**WHAT THE TASK ASKS**:
The required output is the line with "Expand the Masters submenu arrow" through the final line of the entries, each one exactly as it stands.

**SUPPLIED MATERIAL**:
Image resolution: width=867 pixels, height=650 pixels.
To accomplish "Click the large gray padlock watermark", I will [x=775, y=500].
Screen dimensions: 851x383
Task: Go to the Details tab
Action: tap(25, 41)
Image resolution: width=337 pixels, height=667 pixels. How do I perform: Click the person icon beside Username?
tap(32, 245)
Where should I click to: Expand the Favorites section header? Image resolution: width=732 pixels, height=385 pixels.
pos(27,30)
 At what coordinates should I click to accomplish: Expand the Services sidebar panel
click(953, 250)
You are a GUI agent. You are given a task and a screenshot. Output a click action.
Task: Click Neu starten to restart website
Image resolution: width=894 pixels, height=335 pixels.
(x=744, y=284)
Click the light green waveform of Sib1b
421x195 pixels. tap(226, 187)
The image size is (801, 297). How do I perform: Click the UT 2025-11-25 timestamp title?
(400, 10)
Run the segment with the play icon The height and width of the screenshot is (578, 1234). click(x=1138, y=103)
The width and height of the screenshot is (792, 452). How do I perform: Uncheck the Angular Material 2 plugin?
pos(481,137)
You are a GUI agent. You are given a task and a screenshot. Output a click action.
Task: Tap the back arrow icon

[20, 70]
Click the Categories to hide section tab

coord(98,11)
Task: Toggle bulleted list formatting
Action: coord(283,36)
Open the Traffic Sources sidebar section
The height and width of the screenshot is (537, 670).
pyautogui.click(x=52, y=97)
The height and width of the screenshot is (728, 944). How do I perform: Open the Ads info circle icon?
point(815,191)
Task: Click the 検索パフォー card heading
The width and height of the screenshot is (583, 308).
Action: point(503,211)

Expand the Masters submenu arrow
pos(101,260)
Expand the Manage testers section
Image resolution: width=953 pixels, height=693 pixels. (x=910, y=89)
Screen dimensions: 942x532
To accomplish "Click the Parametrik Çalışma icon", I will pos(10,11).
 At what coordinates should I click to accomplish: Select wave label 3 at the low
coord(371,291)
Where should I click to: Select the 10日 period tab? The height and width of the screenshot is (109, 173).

**YOUR RESPONSE**:
Expand the Masters submenu arrow
pos(101,260)
Expand the Manage testers section
Image resolution: width=953 pixels, height=693 pixels. (x=910, y=89)
Screen dimensions: 942x532
To accomplish "Click the Parametrik Çalışma icon", I will pos(10,11).
 At what coordinates should I click to accomplish: Select wave label 3 at the low
coord(371,291)
Where should I click to: Select the 10日 period tab? The height and width of the screenshot is (109, 173).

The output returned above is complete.